# 本文
####
最近の87日間のコメントを踏まえた上で、記事を紹介しつつ、少しずつコメントを書きたいと思います。

 


2018年3月19日(月)
http://citizen.nobody.jp/html/201803/20180319.html

から

2018年6月13日(水)
http://citizen.nobody.jp/html/201806/20180613.html

までの一連のコメント

 


現物取引と先渡取引と先物取引の相違点について書いたコメント

2018年3月12日(月)
http://citizen.nobody.jp/html/201803/20180312.html

 


「オークション方式」に関する過去のコメント

2016年3月27日(日)
http://citizen.nobody.jp/html/201603/20160327.html

2016年7月13日(水)
http://citizen.nobody.jp/html/201607/20160713.html

 

 


2018年6月7日(木)日本経済新聞
のれん、欧米より低水準 対純資産比率は6%どまり 海外M&A、余力大きく
(記事)



日産、ルノー、三菱自の提携効果57億ユーロ 17年度

 日産自動車は13日、仏ルノー、三菱自動車との提携によって2017年度に3社合計で57億ユーロ(約7400億円)の
相乗効果が出たと発表した。16年度の50億ユーロ(約6500億円)から14%増えた。日産は16年10月に三菱自に34%を出資し、
初めて通期で三菱自との相乗効果を得られた。
 57億ユーロの内訳は日産が31億ユーロ、ルノーが23億ユーロ、三菱自が3億ユーロ。部品や設備の調達を一緒に進め、
研究開発を一体にして費用を減らした。
 欧州や日本、豪州では補修部品の倉庫を共同利用した。
日産とルノーの販売金融会社は、三菱自に自動車ローンなど金融サービスを提供した。
 日産とルノーは共通の車台を使って生産した。日産のメキシコ工場などでルノー車を生産し生産効率を高めた。
日産と三菱自はタイで工場から販売店へ車両輸送を共同にし、費用を減らした。
 3社は22年度末までに提携効果を100億ユーロ以上に増やしたい考えだ。
(日本経済新聞 2018/6/13 20:30)
####
# 問題
本文の日産・ルノー・三菱自の記事を読んで、次の問いに答えてください。
(a) 2017年度の3社合計の相乗効果は、いくらと発表されましたか。
(b) 日産は16年10月に、三菱自に何%出資しましたか。
(c) 3社は22年度末までに、提携効果をいくらまで増やしたいと考えていますか。

# 与えられた資料
####
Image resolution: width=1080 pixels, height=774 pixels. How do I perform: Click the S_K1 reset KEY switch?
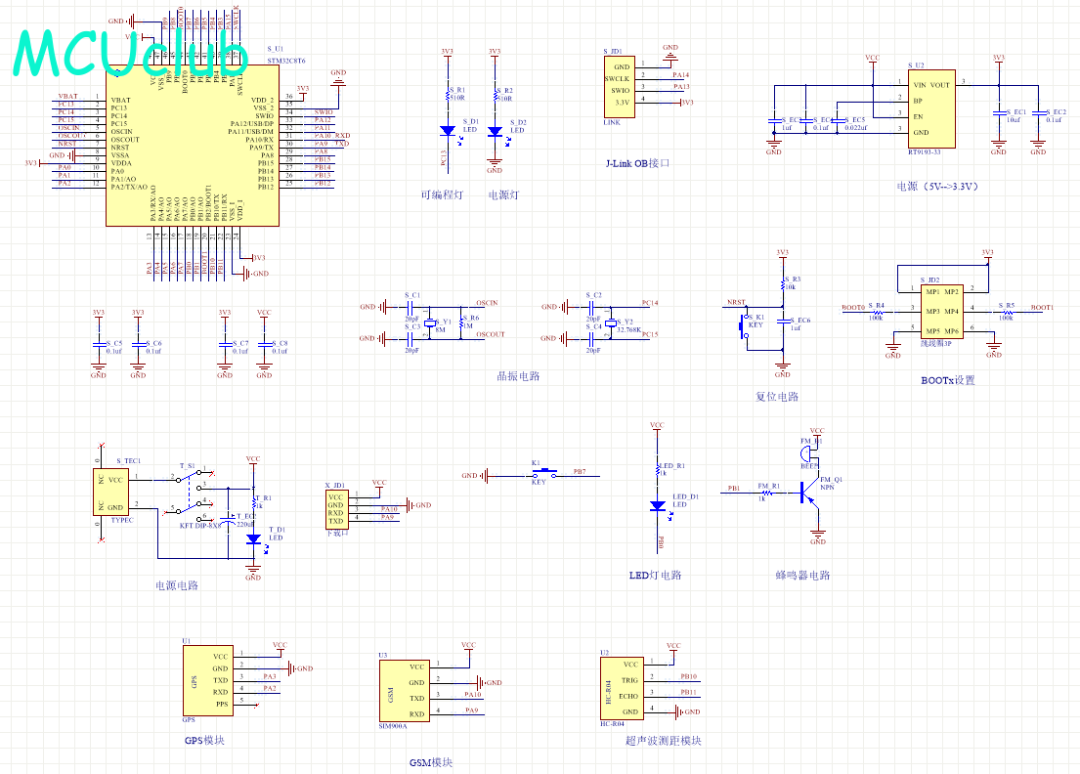coord(743,325)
####
# 解答
(a) 57億ユーロ(約7400億円)
(b) 34%
(c) 100億ユーロ以上